Di provinsi Tanta ada Sidi Ahmad al-Badawi dan Saidina Abdullah bin al-Harits. Di provinsi Kafr el-Syeikh ada Sidi Ibrahim al-Dusuqi dan Sidi Thalhah bin Madyan. Di Suez ada Sidi Gharib dan Sidi al-Arba’in. Di Alexandria ada Nabi Danial, Imam Bushairi dan Sidi Mursi Abul Abbas. Di provinsi Laut Merah ada Sidi Abul Hasan al-Syadzuli. Di provinsi Asyuth ada Syeikh Jalaluddin al-Suyuthi. Di provinsi Minia ada Imam Ibu Hajar al-Asqallani, dan masih banyak lagi!.

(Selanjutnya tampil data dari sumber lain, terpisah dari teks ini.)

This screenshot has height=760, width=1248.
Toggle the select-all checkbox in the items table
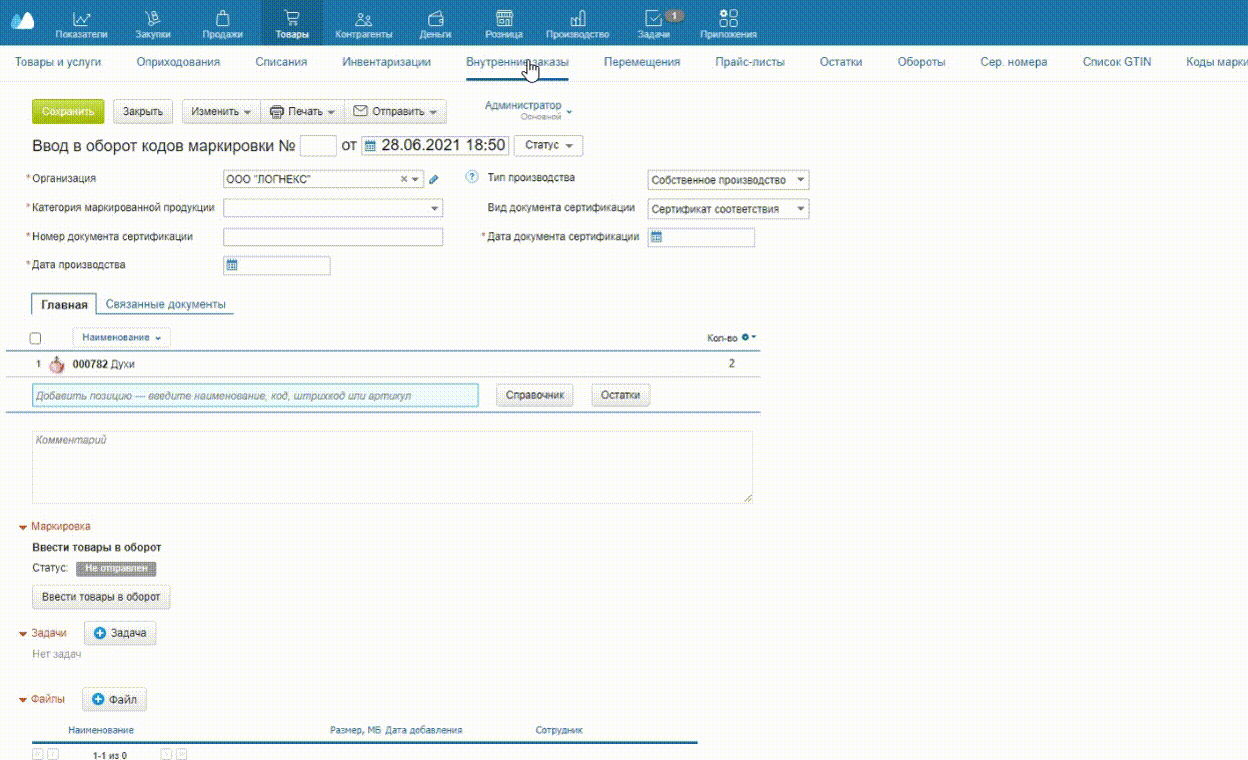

Negeri Mesir begitu dipenuhi sesepuh-sesepuh Ahlul Bait, pembesar-pembesar sahabat dan atasan-atasan para wali membuat penulis semakin takjub kepada firman Allah dalam surat Yusuf ayat 99 “Masuklah kamu ke negeri Mesir insya’allah dalam keadaan aman“. Dan bila membaca kembali pernyataan-pernyataan Nabi seputar Ahlul Bait, penulis semakin yakin bahwa maqam-maqam itulah yang menjadikan Mesir sebagai sumber ilmu dan kemuliaan. Dalam sebuah hadits: “Ahlul Bait seumpama perahu Nabi Nuh, barang siapa menaikinya maka ia selamat, dan barang siapa meninggalkannya maka ia tenggelam” (HR. al-Bazzar).

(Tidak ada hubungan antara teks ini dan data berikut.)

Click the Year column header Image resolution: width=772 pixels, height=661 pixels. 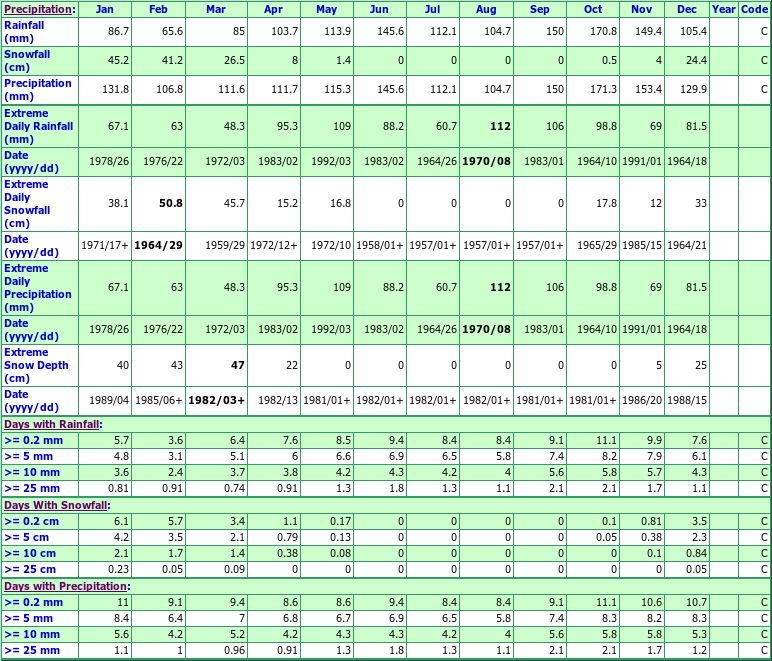(x=723, y=9)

Dalam hadits lain: “Siapa bilang keturunan Rasulullah tidak akan bermanfaat di hari kiamat? Demi Allah, sesungguhnya keturunanku akan terus bersambung dari dunia sampai akhirat” (HR. Imam Ahmad). Dalam hadits lain: “Sesungguhnya aku meninggalkan untukmu dua perkara menyelamatkan: al-Qur’an sebagai tali penyambung bumi dan langit, dan keturunanku, Ahlul Bait” (HR. Imam Ahmad).
Rasulullah Saw. juga pernah menyatakan: “Demi Allah, tiada hamba dikatakan beriman kecuali ia mencintaiku, dan tidak dikatakan mencintaiku kecuali ia mencintai keturunanku” (HR. Ibnu Hibban). Patutlah Imam Bukhari meriwayatan bahwa Saidina Abu Bakr Ra. pernah berwasiat: “Dekatilah Sang Nabi melalui Ahlul Bait”.
Apabila keagungan Mesir dijelajahi lebih dalam lagi, ternyata Mesir juga dipenuhi tradisi-tradisi mulia yang dilestarikan kaum sufi melalui tarekat-tarekat mereka. Majelis Sufi Tertinggi Mesir telah melindungi sekaligus mengkoordinir puluhan tarekat sufi sebagai perguruan-perguruan legal yang siap melatih serta mengasah spiritual dan intelektual peminatnya secara tepat, mudah dan relevan dengan petunjuk agama. Jauh berbeda dengan gerakan-gerakan radikal yang hanya mencetak teroris yang tolol dan sok cinta agama!. Berbeda pula dengan halaqah-halaqah dan organisasi-organisasi lain yang mengaku moderat padahal sebetulnyamudzabdzab (tidak jelas), tidak masuk golongan ini maupun itu sebagimana yang disebutkan dalam surat al-Nisa’ ayat 143.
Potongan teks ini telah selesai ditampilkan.